Fewer than one in five Indiana death penalty cases results in a death sentence, and even then it is rarely carried out. For every death row prisoner executed after exhausting their appeals, three more have had their death sentences reversed along the way.
Who pays for the death penalty? Tax payers.
- Parke County increased its county income tax rate by .25% to pay for the costs of one death penalty case – a case that ultimately resulted in a sentence of life without parole.
- Grant County officials took $500,000 from the county’s road and street fund to pay for a death penalty trial. Shortly afterward, a plea agreement in the case resulted in a sentence of life without parole.
- The State of Indiana reimburses counties for 50% of their capital defense costs, which means that every Indiana taxpayer pays, even if your county never uses the death penalty.
Much of the cost never shows up on a budget – the long hours spent by judges, clerks, prosecutors and other law enforcement agencies – time that could be spent investigating, prosecuting, and even preventing other crimes.

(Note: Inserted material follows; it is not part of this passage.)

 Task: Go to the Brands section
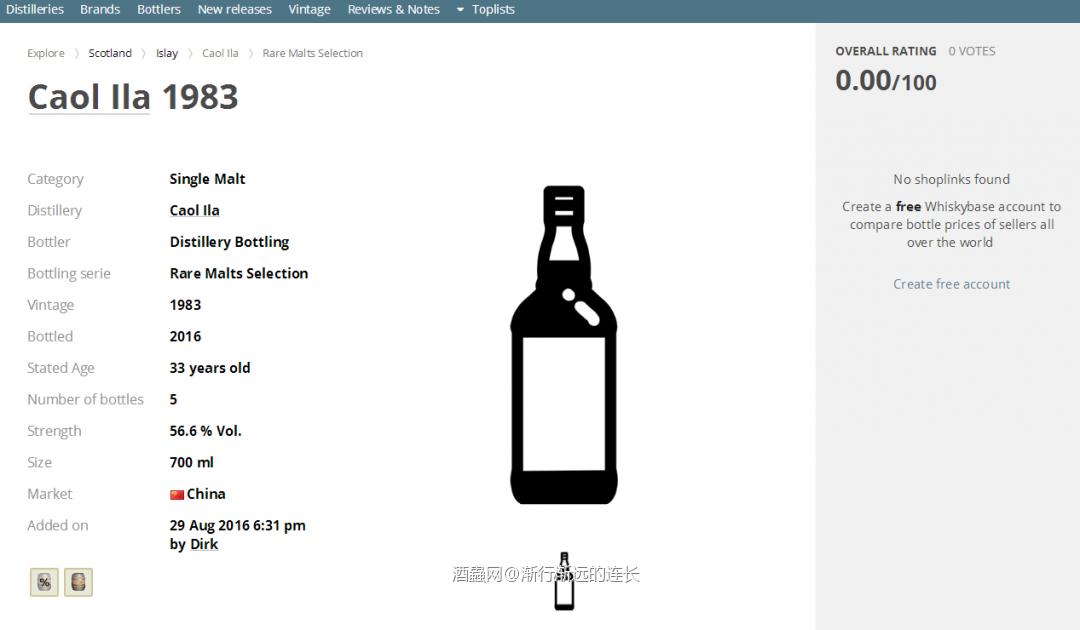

Law enforcement officers recognize that the death penalty is a poor crime prevention tool. Surveys show they would prefer funds to be spent adding police, providing training, or treating mental illness and drug abuse.
Death penalty cases divert resources that could be used to provide services to victims’ families, like grief counseling, scholarships for orphaned children, and other financial support. When our neighboring state of Illinois repealed its death penalty, the money in their capital litigation fund was diverted to law enforcement training and services for victims’ families.
Can we make the death penalty cheaper?
Many of the extra costs are legally mandated to reduce the risk of executing an innocent person, and to help ensure that the death penalty is imposed in a fair and even-handed manner.
Even so, 140 people nationwide have been exonerated from death row after waiting years for the truth to come out. Streamlining the process risks sending an innocent person to execution.
Even states with the fewest protections and a faster process face exorbitant death penalty costs. In Texas, for example, the death penalty still costs an average of three times more than 40 years in prison at maximum security.
In these tough economic times we need to make every dollar count, especially when it comes to public safety. Can we really afford to keep the death penalty?